◆ Reading text ◆
══════════
Sleeping pills don’t provide enough extra sleep for older Canadians to warrant the risk of deadly side effects — and doctors and patients alike should think twice about their use, Dr. Wendy Levinson, chair of Choosing Wisely Canada, said today.
Nearly one third of older people take sleeping pills even though they have special risks for this age group, Dr. Levinson said. There are safer and better ways to improve sleep or reduce anxiety.
Sleeping pills affect the brain and spinal cord as sedative-hypnotics or tranquilizers. Side effects for seniors can range from next-day drowsiness to constipation and trouble urinating. They also can double the risk of falls and hip fractures which are common among seniors.
“The ads may promise lots of blissful sleep, but studies show those who use sleeping pills only sleep a little longer and better than those who don’t,” Dr. Levinson said. “Seniors and their doctors should look hard at nondrug treatments just as they should be holding healthy conversations generally about unnecessary testing and treatment.”
Nondrug treatments that should be discussed with physicians include everything from regular exercise to avoiding caffeine after 3 p.m., or earlier in some cases.
══════════
◆ Supplied data ◆
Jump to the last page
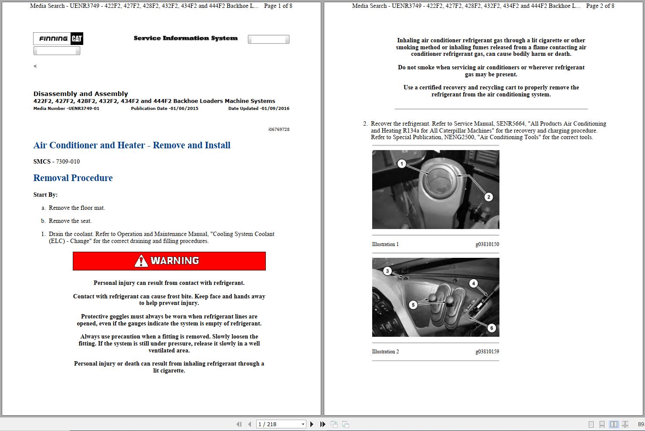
══════════
◆ Task description ◆
Reproduce verbatim the passage of the article on sleeping pills for older Canadians from "Sleeping pills don’t" to "common among seniors.", including both of those phrases.

◆ Answer to this problem ◆
Sleeping pills don’t provide enough extra sleep for older Canadians to warrant the risk of deadly side effects — and doctors and patients alike should think twice about their use, Dr. Wendy Levinson, chair of Choosing Wisely Canada, said today.
Nearly one third of older people take sleeping pills even though they have special risks for this age group, Dr. Levinson said. There are safer and better ways to improve sleep or reduce anxiety.
Sleeping pills affect the brain and spinal cord as sedative-hypnotics or tranquilizers. Side effects for seniors can range from next-day drowsiness to constipation and trouble urinating. They also can double the risk of falls and hip fractures which are common among seniors.